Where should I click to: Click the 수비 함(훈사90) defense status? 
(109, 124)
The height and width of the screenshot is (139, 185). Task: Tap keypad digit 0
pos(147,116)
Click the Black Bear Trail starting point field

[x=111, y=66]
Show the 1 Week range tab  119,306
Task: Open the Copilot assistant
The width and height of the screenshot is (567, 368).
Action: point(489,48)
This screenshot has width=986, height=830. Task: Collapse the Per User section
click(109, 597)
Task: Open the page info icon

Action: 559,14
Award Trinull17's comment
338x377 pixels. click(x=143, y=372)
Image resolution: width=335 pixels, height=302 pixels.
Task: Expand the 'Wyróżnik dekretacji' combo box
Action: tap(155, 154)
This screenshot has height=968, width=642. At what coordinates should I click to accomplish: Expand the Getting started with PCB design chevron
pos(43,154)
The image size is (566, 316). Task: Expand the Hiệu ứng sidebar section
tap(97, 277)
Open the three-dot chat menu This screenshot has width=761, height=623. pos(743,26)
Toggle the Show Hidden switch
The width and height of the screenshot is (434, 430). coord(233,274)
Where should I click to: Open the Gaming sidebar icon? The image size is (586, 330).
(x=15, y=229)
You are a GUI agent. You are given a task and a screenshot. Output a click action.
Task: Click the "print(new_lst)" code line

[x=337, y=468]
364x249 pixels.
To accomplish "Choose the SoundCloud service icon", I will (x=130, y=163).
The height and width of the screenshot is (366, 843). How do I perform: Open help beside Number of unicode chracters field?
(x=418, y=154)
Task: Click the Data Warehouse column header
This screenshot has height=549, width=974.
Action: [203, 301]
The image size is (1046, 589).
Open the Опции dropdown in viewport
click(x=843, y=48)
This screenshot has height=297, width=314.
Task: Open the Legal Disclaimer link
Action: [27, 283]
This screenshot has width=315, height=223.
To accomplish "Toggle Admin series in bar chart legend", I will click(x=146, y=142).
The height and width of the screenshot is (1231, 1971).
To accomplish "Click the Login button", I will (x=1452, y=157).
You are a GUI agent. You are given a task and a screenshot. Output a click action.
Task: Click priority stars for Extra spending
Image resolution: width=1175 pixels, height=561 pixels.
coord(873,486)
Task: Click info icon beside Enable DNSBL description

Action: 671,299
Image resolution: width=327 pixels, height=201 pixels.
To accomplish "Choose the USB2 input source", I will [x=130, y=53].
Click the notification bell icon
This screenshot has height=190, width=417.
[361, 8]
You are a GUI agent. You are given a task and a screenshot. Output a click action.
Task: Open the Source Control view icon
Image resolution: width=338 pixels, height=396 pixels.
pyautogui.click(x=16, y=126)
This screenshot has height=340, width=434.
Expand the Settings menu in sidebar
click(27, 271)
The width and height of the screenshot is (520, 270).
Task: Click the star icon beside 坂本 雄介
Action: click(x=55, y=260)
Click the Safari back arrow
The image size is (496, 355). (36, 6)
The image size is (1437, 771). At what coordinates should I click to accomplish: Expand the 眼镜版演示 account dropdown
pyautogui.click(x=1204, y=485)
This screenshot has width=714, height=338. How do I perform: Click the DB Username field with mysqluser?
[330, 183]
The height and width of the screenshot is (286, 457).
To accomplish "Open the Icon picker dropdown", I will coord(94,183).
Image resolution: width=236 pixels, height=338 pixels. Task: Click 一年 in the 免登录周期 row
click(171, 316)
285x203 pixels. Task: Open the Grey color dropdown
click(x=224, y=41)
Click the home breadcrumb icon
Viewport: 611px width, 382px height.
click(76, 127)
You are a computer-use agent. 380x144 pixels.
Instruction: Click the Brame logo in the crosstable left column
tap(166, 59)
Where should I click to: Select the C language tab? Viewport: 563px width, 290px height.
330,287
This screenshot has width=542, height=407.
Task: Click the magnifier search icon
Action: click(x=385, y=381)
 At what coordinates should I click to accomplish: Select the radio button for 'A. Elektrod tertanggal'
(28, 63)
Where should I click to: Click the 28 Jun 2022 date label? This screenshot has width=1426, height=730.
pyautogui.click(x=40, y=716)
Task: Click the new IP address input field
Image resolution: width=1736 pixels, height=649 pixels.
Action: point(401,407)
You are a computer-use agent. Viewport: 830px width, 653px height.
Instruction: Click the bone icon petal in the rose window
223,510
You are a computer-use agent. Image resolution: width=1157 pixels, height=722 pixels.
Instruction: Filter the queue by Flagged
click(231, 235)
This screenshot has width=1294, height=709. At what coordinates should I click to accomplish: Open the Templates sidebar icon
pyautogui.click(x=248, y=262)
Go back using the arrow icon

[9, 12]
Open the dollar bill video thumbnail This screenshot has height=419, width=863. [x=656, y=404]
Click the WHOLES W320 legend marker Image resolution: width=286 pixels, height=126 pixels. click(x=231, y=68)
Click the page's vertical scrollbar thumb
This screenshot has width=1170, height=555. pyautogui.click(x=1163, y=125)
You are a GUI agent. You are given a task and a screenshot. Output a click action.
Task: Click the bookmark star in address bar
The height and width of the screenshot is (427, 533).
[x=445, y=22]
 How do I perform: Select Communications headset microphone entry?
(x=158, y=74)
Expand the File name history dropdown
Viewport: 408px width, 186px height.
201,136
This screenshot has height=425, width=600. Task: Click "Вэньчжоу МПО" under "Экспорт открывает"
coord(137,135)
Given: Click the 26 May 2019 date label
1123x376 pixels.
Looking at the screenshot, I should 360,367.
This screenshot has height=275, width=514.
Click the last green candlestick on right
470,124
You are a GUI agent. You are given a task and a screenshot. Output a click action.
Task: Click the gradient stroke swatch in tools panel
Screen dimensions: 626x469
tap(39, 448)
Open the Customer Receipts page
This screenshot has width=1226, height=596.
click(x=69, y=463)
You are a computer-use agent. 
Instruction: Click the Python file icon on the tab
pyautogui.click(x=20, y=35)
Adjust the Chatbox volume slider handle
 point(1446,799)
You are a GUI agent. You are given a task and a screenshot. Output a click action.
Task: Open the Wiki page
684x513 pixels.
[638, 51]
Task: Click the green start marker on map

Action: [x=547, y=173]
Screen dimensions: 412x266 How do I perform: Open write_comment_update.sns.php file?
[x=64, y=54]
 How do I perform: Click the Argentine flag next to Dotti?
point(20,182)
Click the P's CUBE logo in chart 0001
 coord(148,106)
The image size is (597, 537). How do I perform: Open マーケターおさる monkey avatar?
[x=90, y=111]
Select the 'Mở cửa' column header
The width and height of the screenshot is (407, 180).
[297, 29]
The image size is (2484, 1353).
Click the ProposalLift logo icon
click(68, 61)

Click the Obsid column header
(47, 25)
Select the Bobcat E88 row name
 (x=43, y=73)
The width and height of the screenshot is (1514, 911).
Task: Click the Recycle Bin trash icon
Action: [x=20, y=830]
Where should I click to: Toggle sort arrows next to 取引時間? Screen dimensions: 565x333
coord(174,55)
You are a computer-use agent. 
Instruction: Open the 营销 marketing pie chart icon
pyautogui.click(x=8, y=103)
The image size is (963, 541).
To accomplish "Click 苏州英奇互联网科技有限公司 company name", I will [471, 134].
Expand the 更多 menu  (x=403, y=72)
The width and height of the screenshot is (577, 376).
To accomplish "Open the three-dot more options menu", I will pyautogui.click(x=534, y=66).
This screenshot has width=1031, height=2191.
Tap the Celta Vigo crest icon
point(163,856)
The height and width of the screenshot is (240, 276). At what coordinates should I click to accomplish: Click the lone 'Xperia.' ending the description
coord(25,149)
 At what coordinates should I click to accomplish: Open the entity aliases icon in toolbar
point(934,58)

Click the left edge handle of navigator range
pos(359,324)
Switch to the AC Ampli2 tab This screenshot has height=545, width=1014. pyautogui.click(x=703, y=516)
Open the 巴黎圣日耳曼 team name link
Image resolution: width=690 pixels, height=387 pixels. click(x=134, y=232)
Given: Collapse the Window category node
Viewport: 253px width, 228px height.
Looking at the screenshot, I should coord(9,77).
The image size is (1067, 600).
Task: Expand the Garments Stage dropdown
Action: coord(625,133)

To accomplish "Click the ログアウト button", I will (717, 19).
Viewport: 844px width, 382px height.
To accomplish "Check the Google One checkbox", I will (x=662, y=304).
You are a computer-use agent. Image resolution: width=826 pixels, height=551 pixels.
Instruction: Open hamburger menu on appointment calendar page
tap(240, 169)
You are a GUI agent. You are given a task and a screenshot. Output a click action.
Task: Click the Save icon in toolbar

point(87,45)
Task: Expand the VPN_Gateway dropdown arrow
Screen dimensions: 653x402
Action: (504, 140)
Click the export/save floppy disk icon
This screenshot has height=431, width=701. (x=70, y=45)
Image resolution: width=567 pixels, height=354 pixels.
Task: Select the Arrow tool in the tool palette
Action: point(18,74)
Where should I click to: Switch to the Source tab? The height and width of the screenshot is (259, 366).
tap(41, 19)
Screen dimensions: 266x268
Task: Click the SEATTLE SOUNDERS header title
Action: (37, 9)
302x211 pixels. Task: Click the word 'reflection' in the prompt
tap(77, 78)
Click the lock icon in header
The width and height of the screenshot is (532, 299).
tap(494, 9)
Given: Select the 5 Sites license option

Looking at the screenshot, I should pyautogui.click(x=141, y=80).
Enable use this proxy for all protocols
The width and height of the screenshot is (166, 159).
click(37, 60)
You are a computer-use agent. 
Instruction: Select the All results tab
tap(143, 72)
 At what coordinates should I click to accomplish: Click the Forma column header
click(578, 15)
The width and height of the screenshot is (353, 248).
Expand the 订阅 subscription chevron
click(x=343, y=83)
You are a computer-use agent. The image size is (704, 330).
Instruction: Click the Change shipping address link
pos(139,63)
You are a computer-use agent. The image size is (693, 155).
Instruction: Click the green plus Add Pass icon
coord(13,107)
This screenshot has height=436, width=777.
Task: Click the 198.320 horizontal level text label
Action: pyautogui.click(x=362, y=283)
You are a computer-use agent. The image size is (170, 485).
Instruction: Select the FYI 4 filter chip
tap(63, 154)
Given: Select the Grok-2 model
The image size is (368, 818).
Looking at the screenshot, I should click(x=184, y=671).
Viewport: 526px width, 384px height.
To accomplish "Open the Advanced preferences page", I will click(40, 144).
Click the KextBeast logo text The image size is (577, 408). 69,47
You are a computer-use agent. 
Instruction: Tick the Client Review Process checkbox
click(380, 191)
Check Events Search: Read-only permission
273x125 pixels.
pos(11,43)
§
TASK TO CARRY OUT
Whenever the string "Choose" shows up in a line of the records, that line counts; state how many lines count, and only that.

SOLUTION FOR THIS TASK
2